[Collected data entries]

──────────────────────────────

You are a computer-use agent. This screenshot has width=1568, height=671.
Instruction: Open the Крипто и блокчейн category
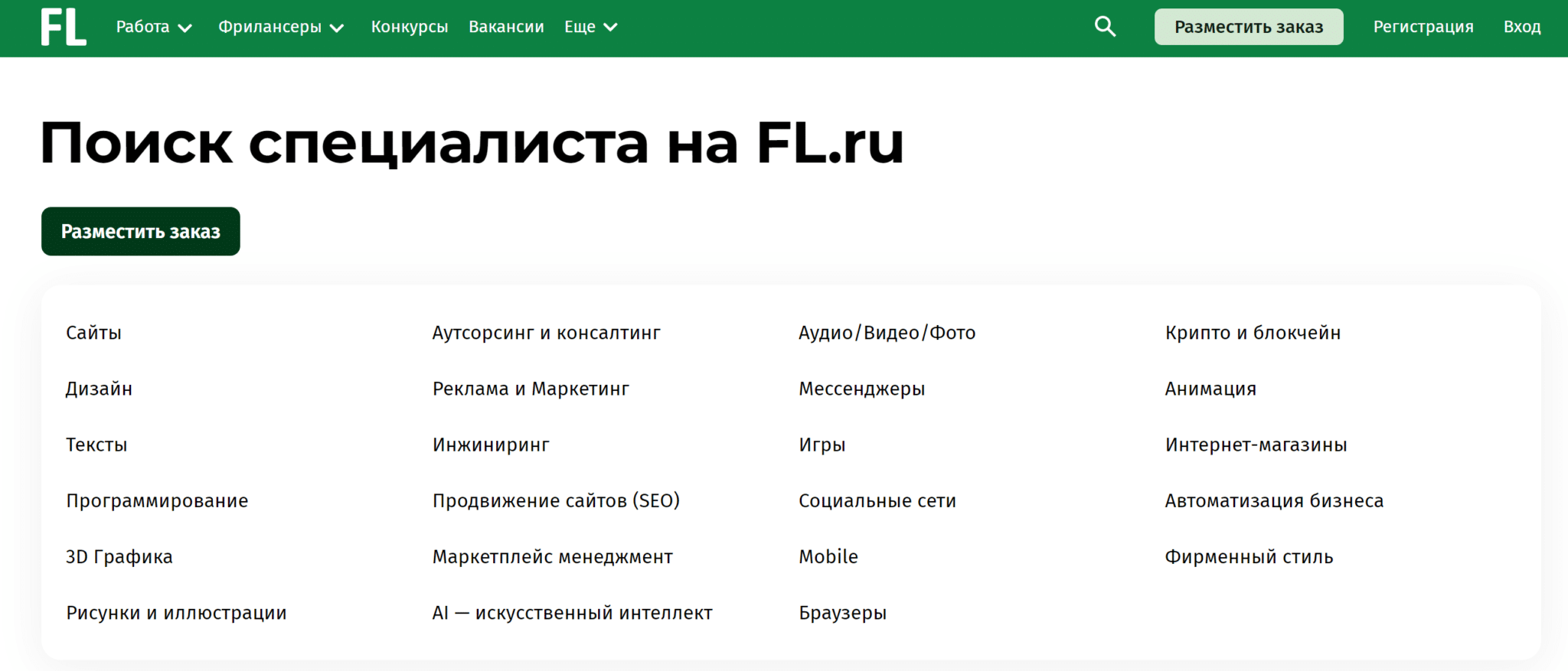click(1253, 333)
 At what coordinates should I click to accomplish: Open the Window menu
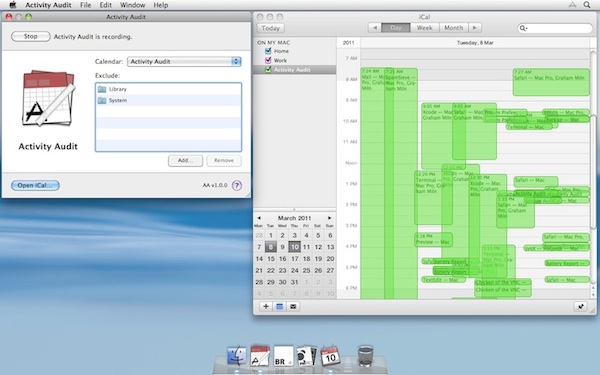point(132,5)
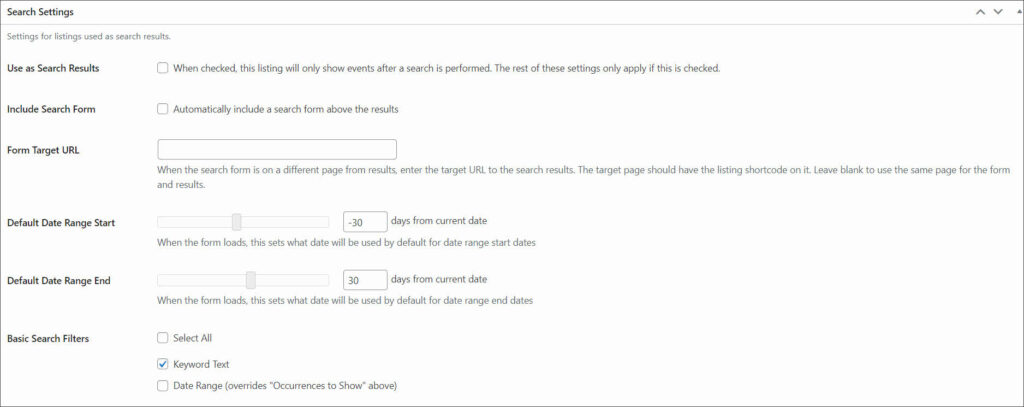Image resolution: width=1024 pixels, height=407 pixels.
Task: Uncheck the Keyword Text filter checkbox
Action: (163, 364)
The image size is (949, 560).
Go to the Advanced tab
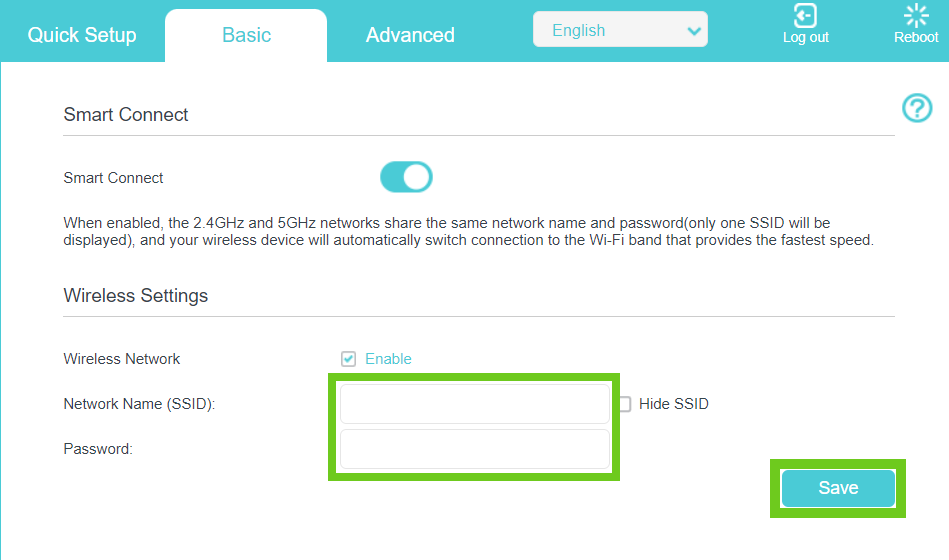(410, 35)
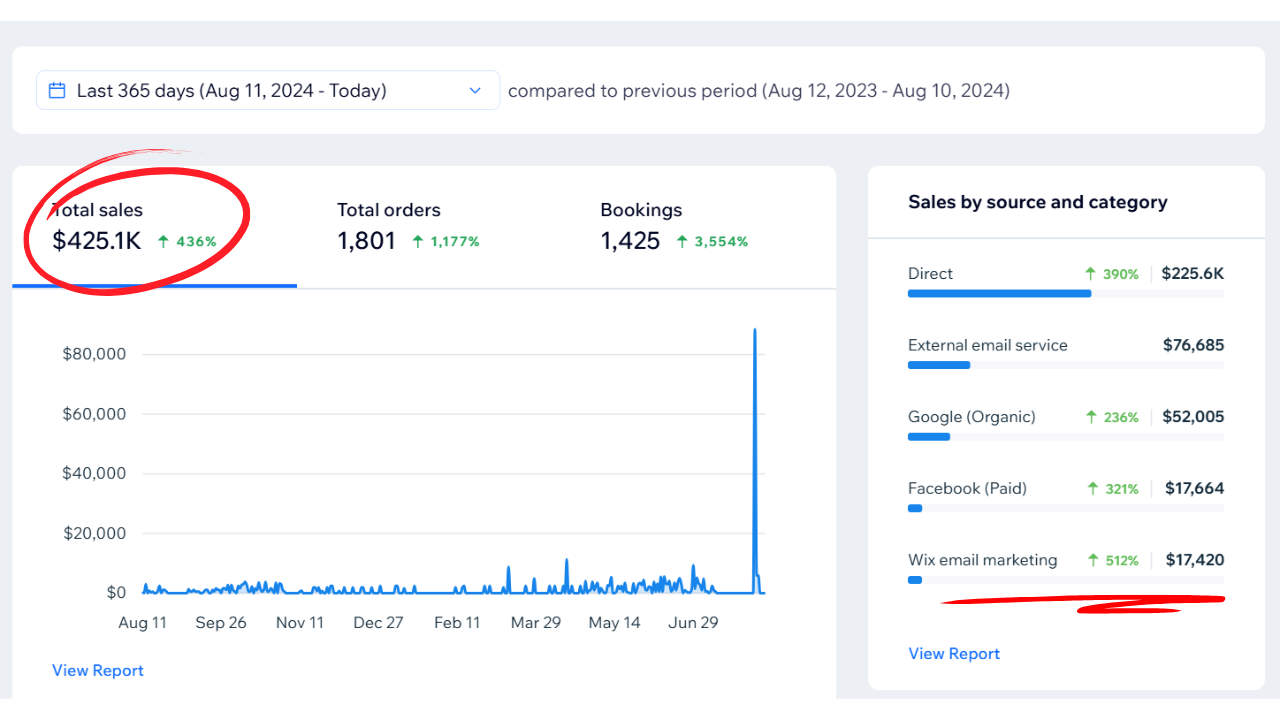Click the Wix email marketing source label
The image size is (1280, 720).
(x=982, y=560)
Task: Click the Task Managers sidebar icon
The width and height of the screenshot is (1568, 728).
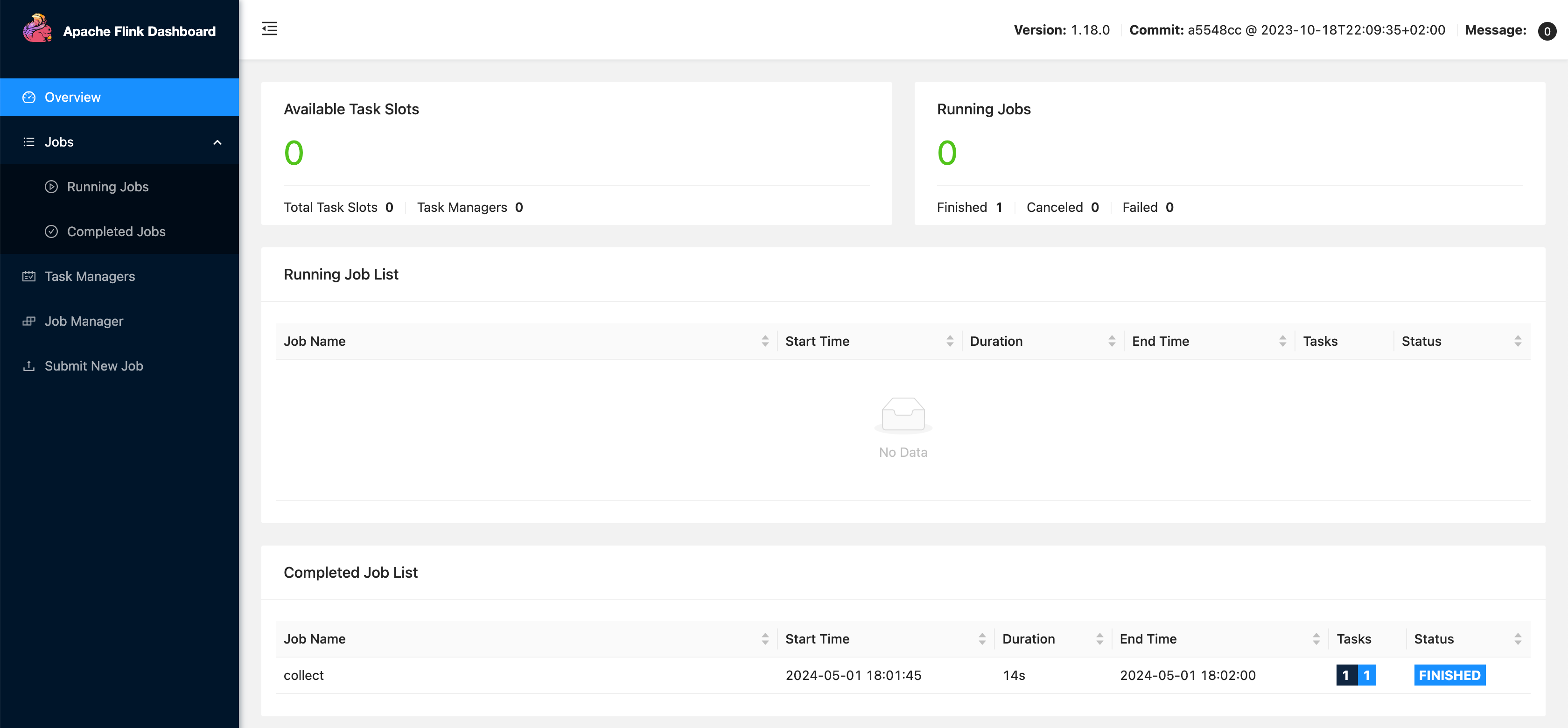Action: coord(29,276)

──────────────────────────────

• Required action: Exclude the pictures and reproduce every entry exactly.

• Written response:
You are a computer-use agent. This screenshot has width=1568, height=671.
Instruction: Open the Крипто и блокчейн category
click(1253, 333)
 At what coordinates should I click to accomplish: Open the Window menu
point(132,5)
Image resolution: width=1024 pixels, height=407 pixels.
Task: Uncheck the Keyword Text filter checkbox
Action: (163, 364)
The image size is (949, 560).
Go to the Advanced tab
(410, 35)
Click the Wix email marketing source label
The image size is (1280, 720).
(x=982, y=560)
Task: Click the Task Managers sidebar icon
The width and height of the screenshot is (1568, 728).
Action: coord(29,276)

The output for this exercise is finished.